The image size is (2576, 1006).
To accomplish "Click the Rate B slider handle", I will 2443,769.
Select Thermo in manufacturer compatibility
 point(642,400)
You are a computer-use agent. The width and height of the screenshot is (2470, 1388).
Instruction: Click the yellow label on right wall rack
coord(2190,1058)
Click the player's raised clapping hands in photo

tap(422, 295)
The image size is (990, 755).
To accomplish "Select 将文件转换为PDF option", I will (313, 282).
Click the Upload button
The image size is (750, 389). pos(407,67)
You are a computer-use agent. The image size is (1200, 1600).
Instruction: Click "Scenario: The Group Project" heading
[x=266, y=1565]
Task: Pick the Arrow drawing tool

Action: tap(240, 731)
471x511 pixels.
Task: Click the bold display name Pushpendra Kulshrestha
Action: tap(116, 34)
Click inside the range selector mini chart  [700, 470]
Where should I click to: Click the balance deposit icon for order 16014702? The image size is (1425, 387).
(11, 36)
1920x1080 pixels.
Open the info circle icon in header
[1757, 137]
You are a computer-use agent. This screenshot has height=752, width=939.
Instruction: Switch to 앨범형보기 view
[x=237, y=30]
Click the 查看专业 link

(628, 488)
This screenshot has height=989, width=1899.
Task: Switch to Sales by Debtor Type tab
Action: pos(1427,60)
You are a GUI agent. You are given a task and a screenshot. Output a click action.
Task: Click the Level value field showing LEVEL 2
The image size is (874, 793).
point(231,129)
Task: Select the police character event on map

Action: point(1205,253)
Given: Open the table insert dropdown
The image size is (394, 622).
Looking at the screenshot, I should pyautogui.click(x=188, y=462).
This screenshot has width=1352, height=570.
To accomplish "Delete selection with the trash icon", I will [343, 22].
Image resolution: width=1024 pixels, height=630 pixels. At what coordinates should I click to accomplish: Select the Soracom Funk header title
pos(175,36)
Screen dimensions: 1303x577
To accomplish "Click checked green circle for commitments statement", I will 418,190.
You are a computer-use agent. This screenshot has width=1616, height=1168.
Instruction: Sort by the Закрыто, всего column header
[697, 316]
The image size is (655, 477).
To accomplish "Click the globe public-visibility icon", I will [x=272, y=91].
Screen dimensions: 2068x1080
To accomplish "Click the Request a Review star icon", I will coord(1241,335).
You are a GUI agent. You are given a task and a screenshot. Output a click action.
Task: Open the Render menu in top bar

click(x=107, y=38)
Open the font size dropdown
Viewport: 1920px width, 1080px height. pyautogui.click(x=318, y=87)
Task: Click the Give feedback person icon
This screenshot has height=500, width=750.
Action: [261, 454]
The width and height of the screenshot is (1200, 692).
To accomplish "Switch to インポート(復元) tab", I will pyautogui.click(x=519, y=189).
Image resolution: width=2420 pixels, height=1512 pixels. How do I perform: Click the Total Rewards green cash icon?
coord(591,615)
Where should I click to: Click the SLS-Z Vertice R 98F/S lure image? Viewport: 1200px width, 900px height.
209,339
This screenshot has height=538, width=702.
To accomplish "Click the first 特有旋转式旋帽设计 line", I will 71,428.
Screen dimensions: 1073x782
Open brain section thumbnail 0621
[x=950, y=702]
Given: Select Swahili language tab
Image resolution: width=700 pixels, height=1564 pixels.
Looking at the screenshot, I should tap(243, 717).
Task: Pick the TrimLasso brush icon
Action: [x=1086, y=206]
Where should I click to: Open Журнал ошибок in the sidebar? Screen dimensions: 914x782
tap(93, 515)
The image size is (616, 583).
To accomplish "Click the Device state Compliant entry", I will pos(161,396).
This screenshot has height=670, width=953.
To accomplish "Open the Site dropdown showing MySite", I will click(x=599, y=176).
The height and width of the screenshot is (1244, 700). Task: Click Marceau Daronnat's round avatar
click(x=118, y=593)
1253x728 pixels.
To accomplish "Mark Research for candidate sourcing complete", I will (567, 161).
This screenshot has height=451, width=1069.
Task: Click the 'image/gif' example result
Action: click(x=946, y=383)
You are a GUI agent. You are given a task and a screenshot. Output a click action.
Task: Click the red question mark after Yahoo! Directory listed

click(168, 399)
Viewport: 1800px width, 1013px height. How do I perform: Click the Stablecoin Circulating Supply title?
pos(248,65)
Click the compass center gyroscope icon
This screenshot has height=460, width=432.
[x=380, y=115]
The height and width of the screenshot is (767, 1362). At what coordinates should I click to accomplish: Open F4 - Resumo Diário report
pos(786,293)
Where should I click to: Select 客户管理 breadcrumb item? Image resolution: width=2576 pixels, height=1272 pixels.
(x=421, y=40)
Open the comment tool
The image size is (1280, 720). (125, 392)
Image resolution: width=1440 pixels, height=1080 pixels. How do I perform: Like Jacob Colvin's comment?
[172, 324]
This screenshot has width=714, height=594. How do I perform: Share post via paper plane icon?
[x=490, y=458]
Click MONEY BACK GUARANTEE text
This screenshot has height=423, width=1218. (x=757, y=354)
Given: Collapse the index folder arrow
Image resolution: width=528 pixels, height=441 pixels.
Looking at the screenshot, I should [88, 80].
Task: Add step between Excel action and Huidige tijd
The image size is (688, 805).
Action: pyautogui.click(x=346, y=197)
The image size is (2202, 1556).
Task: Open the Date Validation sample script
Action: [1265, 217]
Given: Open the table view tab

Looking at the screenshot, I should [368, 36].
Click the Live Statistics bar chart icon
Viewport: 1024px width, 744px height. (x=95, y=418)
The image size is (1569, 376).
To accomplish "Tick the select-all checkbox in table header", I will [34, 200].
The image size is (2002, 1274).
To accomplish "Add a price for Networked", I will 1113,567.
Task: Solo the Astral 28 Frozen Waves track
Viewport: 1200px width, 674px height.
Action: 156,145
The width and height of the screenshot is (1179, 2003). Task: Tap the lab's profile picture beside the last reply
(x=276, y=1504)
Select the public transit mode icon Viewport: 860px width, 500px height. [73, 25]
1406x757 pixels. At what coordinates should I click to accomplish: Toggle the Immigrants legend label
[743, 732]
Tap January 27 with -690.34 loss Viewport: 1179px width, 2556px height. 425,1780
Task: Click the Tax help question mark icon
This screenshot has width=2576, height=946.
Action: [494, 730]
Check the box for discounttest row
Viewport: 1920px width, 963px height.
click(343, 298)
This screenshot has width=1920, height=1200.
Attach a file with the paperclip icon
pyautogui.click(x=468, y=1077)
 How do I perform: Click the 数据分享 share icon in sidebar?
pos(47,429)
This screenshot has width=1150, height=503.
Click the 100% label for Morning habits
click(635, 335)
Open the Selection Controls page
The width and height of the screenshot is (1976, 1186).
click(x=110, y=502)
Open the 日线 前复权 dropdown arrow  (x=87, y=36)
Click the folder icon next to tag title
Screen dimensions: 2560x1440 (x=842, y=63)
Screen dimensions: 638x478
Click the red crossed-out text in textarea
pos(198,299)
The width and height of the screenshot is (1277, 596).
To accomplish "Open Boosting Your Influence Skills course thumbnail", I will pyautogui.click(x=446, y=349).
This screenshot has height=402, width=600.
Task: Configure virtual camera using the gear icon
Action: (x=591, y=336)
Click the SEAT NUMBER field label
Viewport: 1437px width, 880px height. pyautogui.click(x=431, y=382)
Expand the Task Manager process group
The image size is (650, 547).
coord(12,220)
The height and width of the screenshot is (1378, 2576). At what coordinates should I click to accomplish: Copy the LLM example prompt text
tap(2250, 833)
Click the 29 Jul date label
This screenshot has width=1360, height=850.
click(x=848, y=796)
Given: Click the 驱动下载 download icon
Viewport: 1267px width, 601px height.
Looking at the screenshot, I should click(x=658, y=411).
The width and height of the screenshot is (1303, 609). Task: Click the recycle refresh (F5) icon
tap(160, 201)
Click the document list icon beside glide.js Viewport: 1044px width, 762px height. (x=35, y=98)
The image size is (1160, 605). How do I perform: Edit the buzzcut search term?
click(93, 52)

## Job
Reproduce the entries above exactly, starting with the line that contains "has height=752, width=939." and going on through the line that contains "coord(591,615)", with both of those lines included.

## Exercise result
You are a computer-use agent. This screenshot has height=752, width=939.
Instruction: Switch to 앨범형보기 view
[x=237, y=30]
Click the 查看专业 link

(628, 488)
This screenshot has height=989, width=1899.
Task: Switch to Sales by Debtor Type tab
Action: pos(1427,60)
You are a GUI agent. You are given a task and a screenshot. Output a click action.
Task: Click the Level value field showing LEVEL 2
The image size is (874, 793).
point(231,129)
Task: Select the police character event on map

Action: point(1205,253)
Given: Open the table insert dropdown
The image size is (394, 622).
Looking at the screenshot, I should pyautogui.click(x=188, y=462).
This screenshot has width=1352, height=570.
To accomplish "Delete selection with the trash icon", I will [343, 22].
Image resolution: width=1024 pixels, height=630 pixels. At what coordinates should I click to accomplish: Select the Soracom Funk header title
pos(175,36)
Screen dimensions: 1303x577
To accomplish "Click checked green circle for commitments statement", I will 418,190.
You are a computer-use agent. This screenshot has width=1616, height=1168.
Instruction: Sort by the Закрыто, всего column header
[697, 316]
The image size is (655, 477).
To accomplish "Click the globe public-visibility icon", I will [x=272, y=91].
Screen dimensions: 2068x1080
To accomplish "Click the Request a Review star icon", I will coord(1241,335).
You are a GUI agent. You are given a task and a screenshot. Output a click action.
Task: Open the Render menu in top bar

click(x=107, y=38)
Open the font size dropdown
Viewport: 1920px width, 1080px height. pyautogui.click(x=318, y=87)
Task: Click the Give feedback person icon
This screenshot has height=500, width=750.
Action: [261, 454]
The width and height of the screenshot is (1200, 692).
To accomplish "Switch to インポート(復元) tab", I will pyautogui.click(x=519, y=189).
Image resolution: width=2420 pixels, height=1512 pixels. How do I perform: Click the Total Rewards green cash icon?
coord(591,615)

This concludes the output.